Recentemente, o Tribunal Regional Federal da 4ª Região, que abrange o sul do país, decidiu que União, Estado e Município deverão custear a cirurgia cerebral de um paciente portador de Mal de Parkinson.
No caso, o paciente havia sido submetido em 2007 a uma cirurgia para implantar um estimulador cerebral, que não era apto a curar a doença, patamar ainda não alcançado pela ciência, mas que melhoraria a qualidade de vida do acometido.
Só que esse dispositivo, como é natural daqueles eletrônicos, funciona com energia, provida, no caso, por baterias. E a bateria acabou, exigindo nova cirurgia para que se realizasse a troca por uma peça totalmente recarregada.
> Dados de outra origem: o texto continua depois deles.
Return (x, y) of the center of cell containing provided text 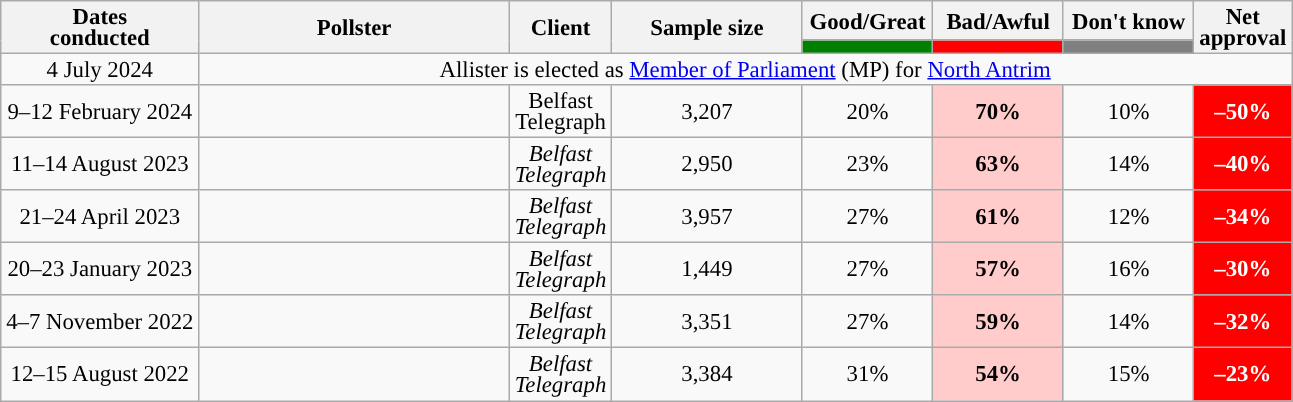
3,384 (708, 374)
4 July 2024 (100, 70)
1,449 (708, 270)
11–14 August 2023 (100, 164)
15% (1128, 374)
4–7 November 2022 (100, 322)
Net approval (1243, 28)
Client (560, 28)
Bad/Awful (998, 20)
Sample size (708, 28)
Don't know (1128, 20)
3,351 (708, 322)
63% (998, 164)
–40% (1243, 164)
61% (998, 216)
10% (1128, 112)
Pollster (354, 28)
21–24 April 2023 (100, 216)
16% (1128, 270)
–50% (1243, 112)
2,950 (708, 164)
–23% (1243, 374)
3,207 (708, 112)
70% (998, 112)
–34% (1243, 216)
Good/Great (868, 20)
54% (998, 374)
57% (998, 270)
12% (1128, 216)
31% (868, 374)
Allister is elected as Member of Parliament (MP) for North Antrim (746, 70)
–30% (1243, 270)
23% (868, 164)
9–12 February 2024 (100, 112)
3,957 (708, 216)
59% (998, 322)
Datesconducted (100, 28)
20–23 January 2023 (100, 270)
–32% (1243, 322)
20% (868, 112)
12–15 August 2022 (100, 374)
Output the (X, Y) coordinate of the center of the cell containing the given text.  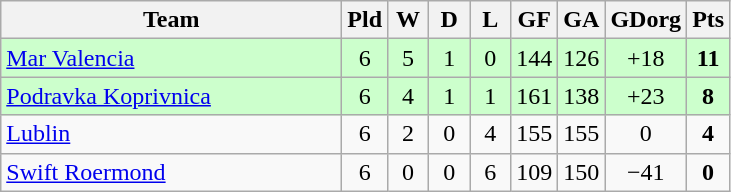
GDorg (646, 20)
+23 (646, 96)
126 (582, 58)
138 (582, 96)
L (490, 20)
D (450, 20)
+18 (646, 58)
GA (582, 20)
8 (708, 96)
Pts (708, 20)
GF (534, 20)
W (408, 20)
−41 (646, 172)
Podravka Koprivnica (172, 96)
144 (534, 58)
161 (534, 96)
5 (408, 58)
109 (534, 172)
150 (582, 172)
Pld (365, 20)
2 (408, 134)
11 (708, 58)
Lublin (172, 134)
Team (172, 20)
Mar Valencia (172, 58)
Swift Roermond (172, 172)
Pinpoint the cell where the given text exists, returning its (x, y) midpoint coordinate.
Só que foi negada essa segunda cirurgia, pois o SUS não cobre o procedimento de manutenção…
Como resultado, o paciente ingressou na Justiça e houve a determinação de bloqueio de dinheiro das contas das entidades públicas no valor da cirurgia, a fim de que fosse o montante destinado ao pagamento do procedimento em hospital particular.
Os entes públicos argumentaram que não poderia haver esse provimento, pois, no caso, o Judiciário estaria substituindo o Executivo a respeito da destinação dos recursos públicos. Na decisão de segunda instância, a relatora, Desembargadora Federal Marga Inge Barth Tessler afirmou que “a separação dos poderes não significa que a Justiça seja proibida de intervir em matérias de efetivação de direitos fundamentais”.
Do ponto de vista jurídico, entendo que a decisão não é considerada “ativismo judicial”, por determinar a efetivação de um direito escancarado na Constituição Federal, tendo seu alcance limites bastante objetivos, e não de criação de políticas públicas. No entanto, a decisão talvez devesse se pautar na execução da forma menos onerosa para o Estado e, desconhecendo detalhes mais profundos do caso, não sei se foi essa a hipótese.
De qualquer modo, salta aos olhos de todos que o nosso sistema de saúde chega a ser até mesmo mórbido, por autorizar uma cirurgia para implantação de dispositivo, mas não autorizar outras cirurgias para a sua manutenção. É semelhante à venda de um produto sem assistência técnica. O legítimo tratamento da pessoa como coisa.
Sou crítico do SUS por inúmeros motivos e por todas as suas falhas. Não creio ser o melhor método e nem que a Constituição Federal prevê a forma mais adequada de se prover saúde ao povo. Mas acredito que mesmo o mais visionário dos constituintes provavelmente jamais imaginou a que ponto drástico e desumano o tratamento da saúde pública chegaria.
O direito à saúde, tão evidente na Constituição, se tornou definitivamente um direito a ser alcançado em processos judiciais.